Understanding Common-Law Marriages in Florida
In the realm of family law, common-law marriage stands as a curious relic of legal history. Unlike formal marriage, which requires a recognized ceremony and official documentation, common-law marriage is an informal arrangement where a couple is considered legally married without these formalities, provided certain conditions are met. However, when it comes to the state of Florida, the recognition of such unions has a distinct set of rules and historical context.
Florida does not recognize common-law marriages that are entered into within the state after January 1, 1968. This means that couples who cohabitate and present themselves as a married couple in Florida cannot be considered legally married under common-law principles if their relationship began after this cut-off date. The statute that abolished common-law marriage in Florida was aimed at avoiding the legal uncertainties and disputes over property and inheritance that often accompanied common-law marriages.
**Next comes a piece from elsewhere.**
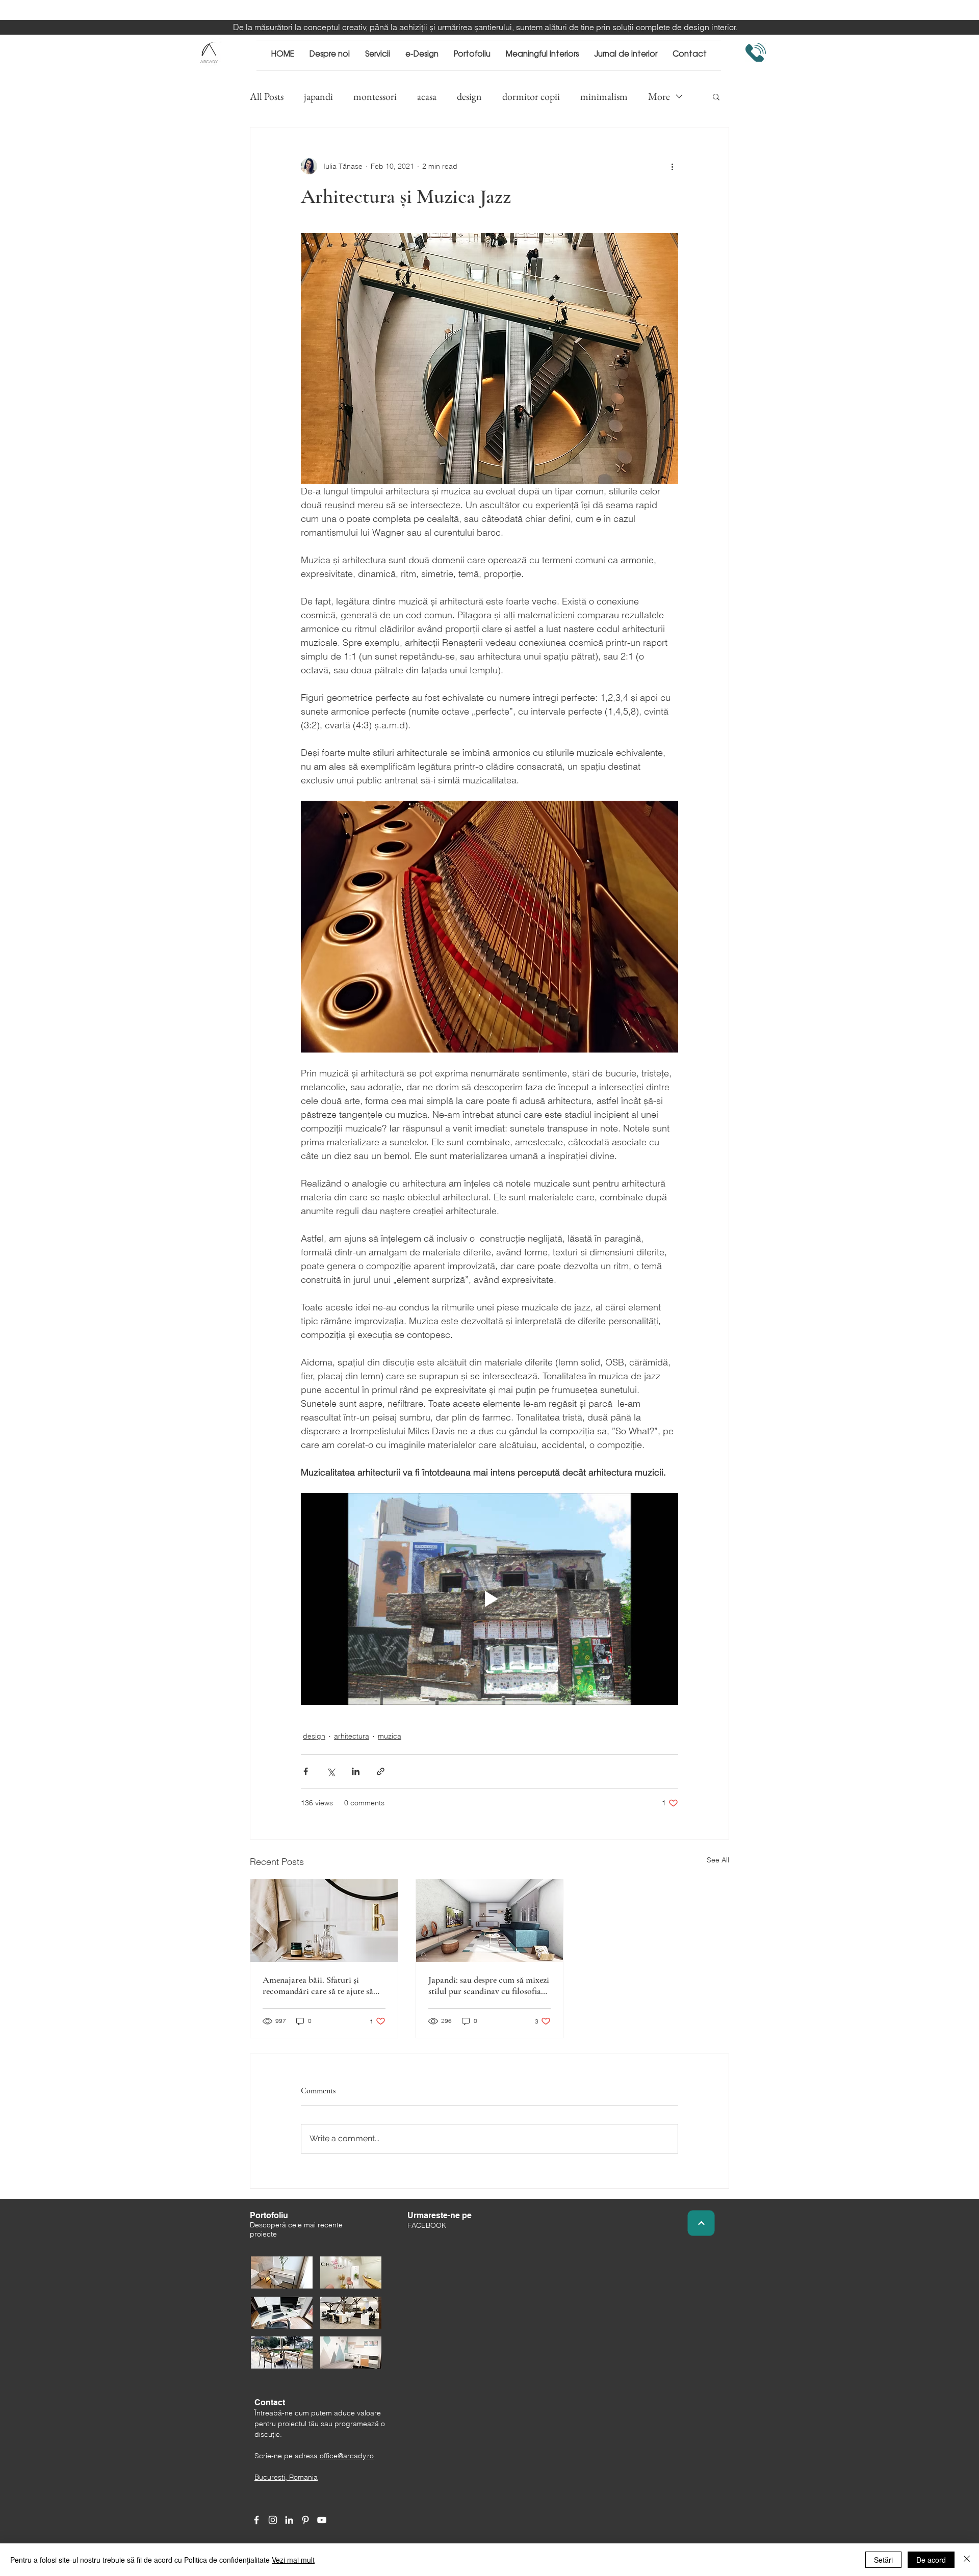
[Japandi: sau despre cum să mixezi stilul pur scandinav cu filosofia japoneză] (489, 1920)
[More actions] (672, 166)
However, Florida does recognize common-law marriages that were established before January 1, 1968. Additionally, the state also acknowledges common-law marriages that are validly formed in other states where such unions are still recognized. This is due to the 'full faith and credit' clause of the United States Constitution, which requires states to respect the 'public acts, records, and judicial proceedings' of every other state.
For example, if a couple has lived together for many years in a state that recognizes common-law marriage and they have held themselves out to be married — both socially and financially — they may be considered legally married in that state. If they move to Florida, their marriage would still be recognized despite Florida's own laws against creating new common-law marriages.
Historical References to Common-Law Marriage Recognition
The concept of common-law marriage dates back centuries and was originally based on English law. It was recognized in many states during the early years of the United States as a way to legitimize unions in areas where there were no officials available to perform formal ceremonies. Over time, as society and legal systems evolved, most states have abolished common-law marriages because they create potential for misunderstandings and legal complexities.
In summary, while Florida no longer allows for the creation of new common-law marriages within its borders, it will recognize those that were established elsewhere according to the respective laws of those states or ones formed within Florida before 1968. It is always recommended for individuals in any form of marital relationship to understand their legal rights and obligations fully — consulting with a knowledgeable family law attorney can provide clarity on such matters.